Gerade die deutsche Wirtschaft leidet im Moment bereits unter der starken Teuerung und steuert auf eine Rezession hin, weil Unternehmen und Bürgern Kaufkraft entzogen wird und sie sich mit Investitionen und Konsum zurückhalten (müssen), was das Dilemma unterstreicht, in dem sich die EZB jetzt befindet. Führende Institute überbieten sich angesichts steigender Energiepreise bereits mit überaus negativen Prognosen für Verbraucher und Wirtschaft. Besonders pessimistisch gibt sich das Institut für Wirtschaftsforschung Halle (IWH), das für 2023 eine Inflationsrate von 9,5% vorhersagt. Diese würde deutlich über der für das laufende Jahr erwarteten Teuerung von 7,9% liegen. Auch dem Kiel Institut für Weltwirtschaft (IfW) zufolge steht den Verbrauchern das Schlimmste noch bevor. Sofern die Preise für Strom und Gas infolge des russischen Krieges in der Ukraine für längere Zeit hoch bleiben, werde die Teuerungsrate im kommenden Jahr auf 8,7% hochschnellen.

„Die deutsche Wirtschaft befindet sich im Abwärtssog“, fassten die Ökonominnen und Ökonomen des IfW ihre Prognose zusammen. Da der private Konsum einen Großteil der Wirtschaftsleistung ausmacht, hat der erwartete Kaufkraftverlust negative Folgen für die Konjunktur. Dem IWH zufolge wird das Bruttoinlandsprodukt 2023 um 1,4% sinken, während das IfW einen halb so starken Rückgang erwartet. Im laufenden Jahr soll es noch zu einem Wachstum reichen, das aber mit 1,1 bzw. 1,4% niedriger ausfallen soll als noch im Sommer angenommen. „Die jüngsten Preissprünge bei Strom und Gas werden die Kaufkraft der privaten Haushalte spürbar verringern“, so das IfW. Diese dürfte im kommenden Jahr mit 4,2 Prozent so stark einbrechen wie noch nie im wiedervereinigten Deutschland und in der Folge den privaten Konsum bis weit ins kommende Jahr hinein schrumpfen lassen.

Investitionen gehen zurück

Zudem dürften die weltweite Konjunkturflaute nicht nur die Exporte, sondern auch die Investitionen merklich dämpfen. „Im Ergebnis wird die deutsche Wirtschaft erneut in eine Rezession abgleiten – in einer Phase, in der sie sich gerade von den pandemiebedingten Rückschlägen erholte“, so die Kieler Volkswirte. Eine Beruhigung sagen die Forscher erst für 2024 voraus: Das RWI – Leibniz-Institut für Wirtschaftsforschung aus Essen rechnet dann mit einem Wirtschaftswachstum von 2,6%, während die Inflationsrate zugleich auf 1,6% sinken soll.

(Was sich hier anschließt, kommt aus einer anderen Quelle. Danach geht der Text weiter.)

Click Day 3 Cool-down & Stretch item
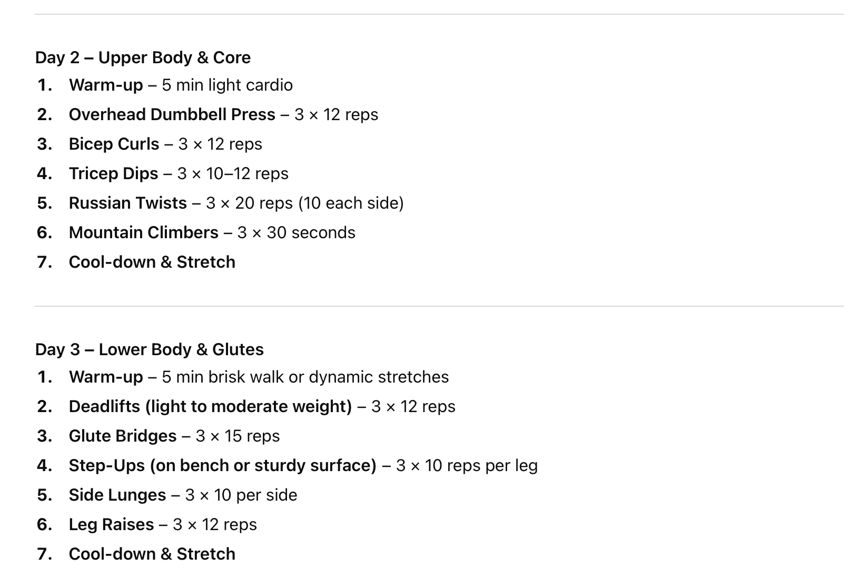 point(152,554)
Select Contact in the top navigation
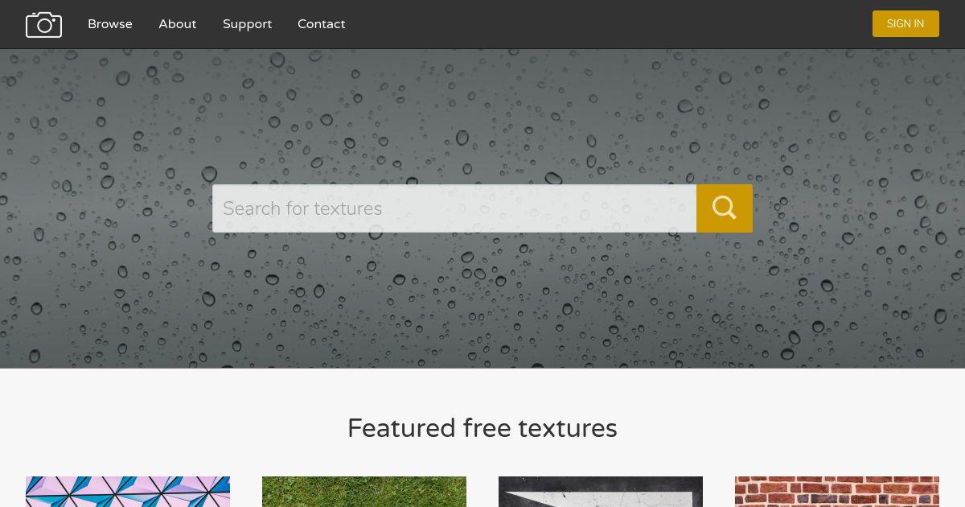This screenshot has width=965, height=507. (x=322, y=24)
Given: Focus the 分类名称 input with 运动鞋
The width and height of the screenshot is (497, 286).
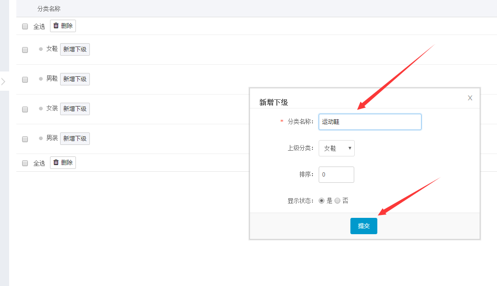Looking at the screenshot, I should pos(370,122).
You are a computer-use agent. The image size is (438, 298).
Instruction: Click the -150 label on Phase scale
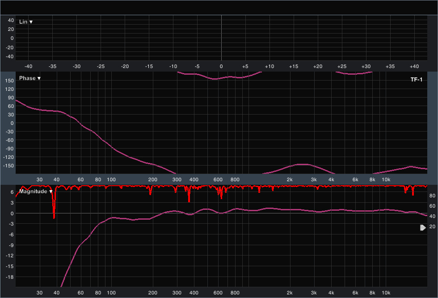pyautogui.click(x=8, y=166)
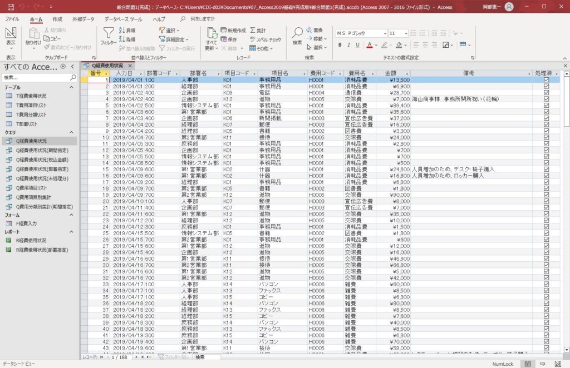Toggle 処理済 checkbox for record 10
Viewport: 570px width, 368px height.
click(546, 137)
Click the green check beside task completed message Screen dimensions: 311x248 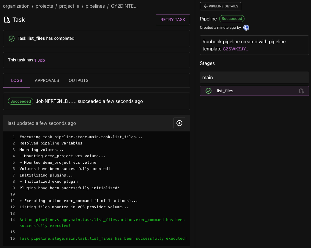(x=12, y=39)
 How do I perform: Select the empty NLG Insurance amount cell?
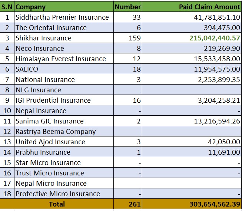pyautogui.click(x=192, y=90)
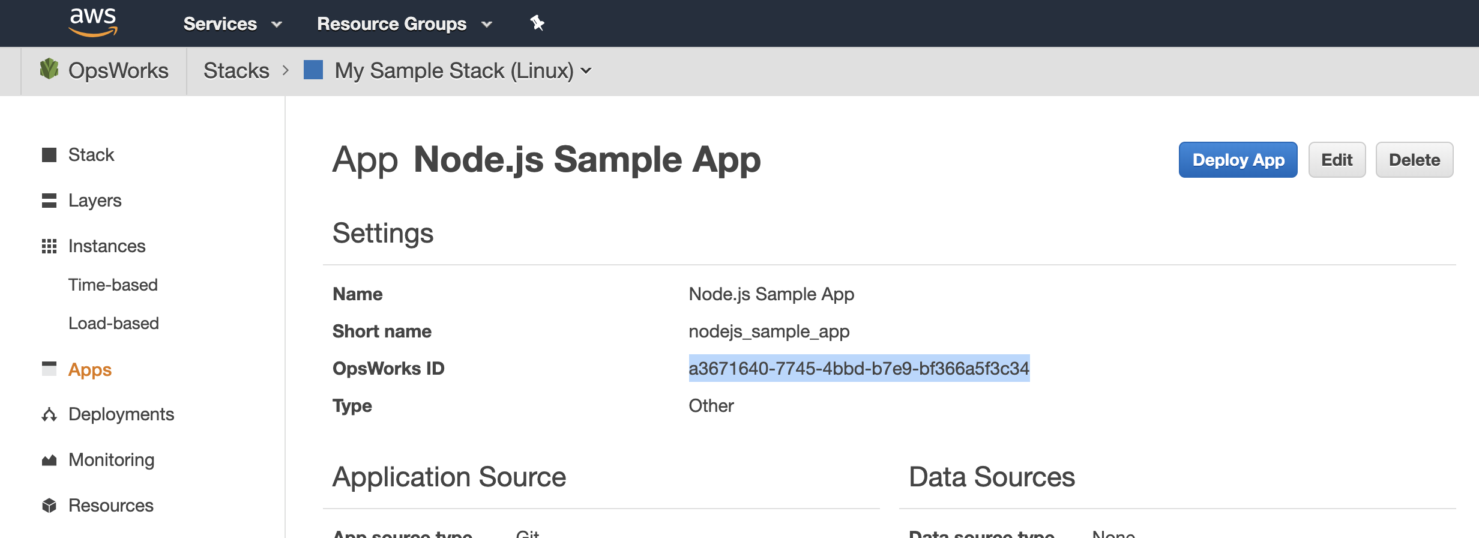This screenshot has width=1479, height=538.
Task: Open Load-based instances page
Action: (113, 323)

Die Rezession wird auch Spuren am Arbeitsmarkt hinterlassen, befürchten die Ökonomen. „Aufgrund des Fachkräftemangels dürften sie jedoch vergleichsweise gering ausfallen“, so das IfW. Die Kollegen aus Halle erwarten, dass die Zahl der Erwerbstätigen bis 2024 auf 45,9 Millionen steigen wird. Das wären rund 900.000 mehr als 2021. Die Zahl der Arbeitslosen soll um die Marke von 2,5 Millionen pendeln. Allerdings könne es im kommenden Winterhalbjahr wieder mehr Kurzarbeit geben, so die Ökonomen aus Halle.

Auch die Neuverschuldung des Staates dürfte sich in Grenzen halten. Lag das gesamtstaatliche Finanzierungsdefizit im vergangenen Jahr noch bei 3,7% des Bruttoinlandsproduktes, soll es 2023 trotz der erwarteten Rezession auf 1,1% fallen – vor allem, weil sich Steuer- und Beitragseinnahmen spürbar erhöhen sowie Pandemiehilfen und ein Teil der Maßnahmen aus den Entlastungspaketen bereits wieder entfallen.